While undergoing group therapy in a local London hospital, Gary King (Simon Pegg) recalls the night of June 22, 1990, in his hometown of Newton Haven just after he and his four friends had finished high school.


That night, King led all of them on a massive pub spree through the town’s Golden Mile — one night, 12 pubs, a pint of beer in each. They didn’t quite make the entire mile, but King still recalls how alive he felt afterward as he sat on a hillside and watched the sun come up.


Twenty some years later, that memory pushes him to escape from the hospital and gather his gang of friends to have one more go at reliving that magic night. The trouble is, none of them like King, especially his old friend Andy Knightley (Nick Frost), and none of them really want to go. They’ve grown up, grown soft, grown apart. One of them doesn’t even drink.


After much prodding and a few well-placed lies, King convinces each of them to crawl in his car and head for their old hometown.


What they don’t know is that Newton Haven has changed, and it’s not just the pub decor. Remember The Stepford Wives? Welcome to Stepford Newton Haven.

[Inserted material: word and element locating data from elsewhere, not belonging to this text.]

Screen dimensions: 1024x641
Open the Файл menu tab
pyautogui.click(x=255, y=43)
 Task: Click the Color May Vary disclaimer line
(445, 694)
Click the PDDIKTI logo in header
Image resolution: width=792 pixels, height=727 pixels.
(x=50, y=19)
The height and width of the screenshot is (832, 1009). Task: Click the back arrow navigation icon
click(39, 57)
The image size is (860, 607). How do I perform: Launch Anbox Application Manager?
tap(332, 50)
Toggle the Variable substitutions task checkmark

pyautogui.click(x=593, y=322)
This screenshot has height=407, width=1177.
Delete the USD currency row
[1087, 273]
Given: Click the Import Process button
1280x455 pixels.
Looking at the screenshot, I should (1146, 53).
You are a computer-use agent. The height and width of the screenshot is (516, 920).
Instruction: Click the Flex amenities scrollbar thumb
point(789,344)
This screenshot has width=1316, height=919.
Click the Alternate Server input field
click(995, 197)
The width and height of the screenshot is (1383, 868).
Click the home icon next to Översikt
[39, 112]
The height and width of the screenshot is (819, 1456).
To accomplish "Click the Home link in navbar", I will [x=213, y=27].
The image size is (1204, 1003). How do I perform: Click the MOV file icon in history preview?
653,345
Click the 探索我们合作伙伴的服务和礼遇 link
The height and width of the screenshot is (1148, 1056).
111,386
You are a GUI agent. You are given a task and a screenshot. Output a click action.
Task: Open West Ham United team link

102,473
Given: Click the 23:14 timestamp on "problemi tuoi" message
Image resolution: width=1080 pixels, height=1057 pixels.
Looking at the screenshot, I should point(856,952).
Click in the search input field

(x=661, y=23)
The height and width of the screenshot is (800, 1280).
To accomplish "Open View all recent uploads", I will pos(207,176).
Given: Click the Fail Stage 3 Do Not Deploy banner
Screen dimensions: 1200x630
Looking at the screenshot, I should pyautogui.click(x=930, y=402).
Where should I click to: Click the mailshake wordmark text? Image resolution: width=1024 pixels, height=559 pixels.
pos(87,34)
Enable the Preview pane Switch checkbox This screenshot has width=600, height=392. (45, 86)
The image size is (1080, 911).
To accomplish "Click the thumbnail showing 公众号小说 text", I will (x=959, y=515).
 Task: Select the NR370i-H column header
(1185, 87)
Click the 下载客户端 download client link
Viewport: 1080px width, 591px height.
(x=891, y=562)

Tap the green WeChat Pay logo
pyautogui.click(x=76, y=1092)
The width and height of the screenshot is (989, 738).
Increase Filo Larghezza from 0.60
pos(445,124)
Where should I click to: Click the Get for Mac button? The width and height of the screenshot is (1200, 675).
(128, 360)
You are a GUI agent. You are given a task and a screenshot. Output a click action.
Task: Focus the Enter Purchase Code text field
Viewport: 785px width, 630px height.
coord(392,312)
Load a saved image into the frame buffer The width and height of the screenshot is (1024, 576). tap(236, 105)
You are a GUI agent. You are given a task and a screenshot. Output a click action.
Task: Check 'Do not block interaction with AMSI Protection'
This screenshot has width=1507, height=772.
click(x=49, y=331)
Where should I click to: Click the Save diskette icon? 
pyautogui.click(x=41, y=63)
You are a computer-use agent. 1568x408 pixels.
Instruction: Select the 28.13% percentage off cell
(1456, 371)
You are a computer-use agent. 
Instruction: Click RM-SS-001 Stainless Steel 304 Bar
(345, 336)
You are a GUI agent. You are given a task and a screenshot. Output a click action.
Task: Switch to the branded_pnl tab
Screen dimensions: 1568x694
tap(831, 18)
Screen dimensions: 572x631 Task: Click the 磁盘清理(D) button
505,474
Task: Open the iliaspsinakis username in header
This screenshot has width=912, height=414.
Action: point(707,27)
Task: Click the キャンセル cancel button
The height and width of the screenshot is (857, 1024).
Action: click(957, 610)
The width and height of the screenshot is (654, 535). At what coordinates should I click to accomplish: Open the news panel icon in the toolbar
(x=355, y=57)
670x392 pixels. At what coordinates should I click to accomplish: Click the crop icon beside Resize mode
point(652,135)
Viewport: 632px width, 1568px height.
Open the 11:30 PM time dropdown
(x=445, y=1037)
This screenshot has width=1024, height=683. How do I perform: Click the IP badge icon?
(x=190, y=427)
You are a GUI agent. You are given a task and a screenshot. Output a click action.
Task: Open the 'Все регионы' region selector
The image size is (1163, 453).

For King and friends, what starts out as a rather droll and boring pub journey becomes a run for their lives.


The World’s End provides some good comic moments, but it requires patience. The setup is ponderous and while the early dialogue has its moments, it does involve a lot of droning about the past:  old grudges, unfulfilled futures, lost loves.


Toward the sixth or seventh pub visit, Wright seems to turn on the switch and release the cast’s considerable energy.


Strange to say, this film is rooted in old kung-fu movies. The fight scenes are surprisingly similar to what you might see in a Bruce Lee or Jackie Chan film.


But what’s most surprising is Frost himself, who, dressed like a proper British attorney with a large doughy center, shows off some remarkable athletic ability. To be sure, he’s been practicing his moves. And running wind sprints.


But pay attention to the friendship between King and Knightley. If anger is love turned upside down, these two are slighted brothers in need of confession. Taking a risk like this, talking about love, man to man, is not the norm, but it adds depth to this film, something you wouldn’t normally expect with slapstick.


To be frank, The World’s End doesn’t quite match up to its predecessors but it has its moments. Long intro? Cheesy finish? Yes. But also some great comedy, especially toward the end, and a lot of that good repartee that you’ve come to expect from this series.


In the grand tradition of British farce, watching Wright, Pegg and Frost make comedy is like watching rabbits. They run fast and keep multiplying. As this trio knows, work hard enough, throw out enough jokes, and eventually the audience will find something they like.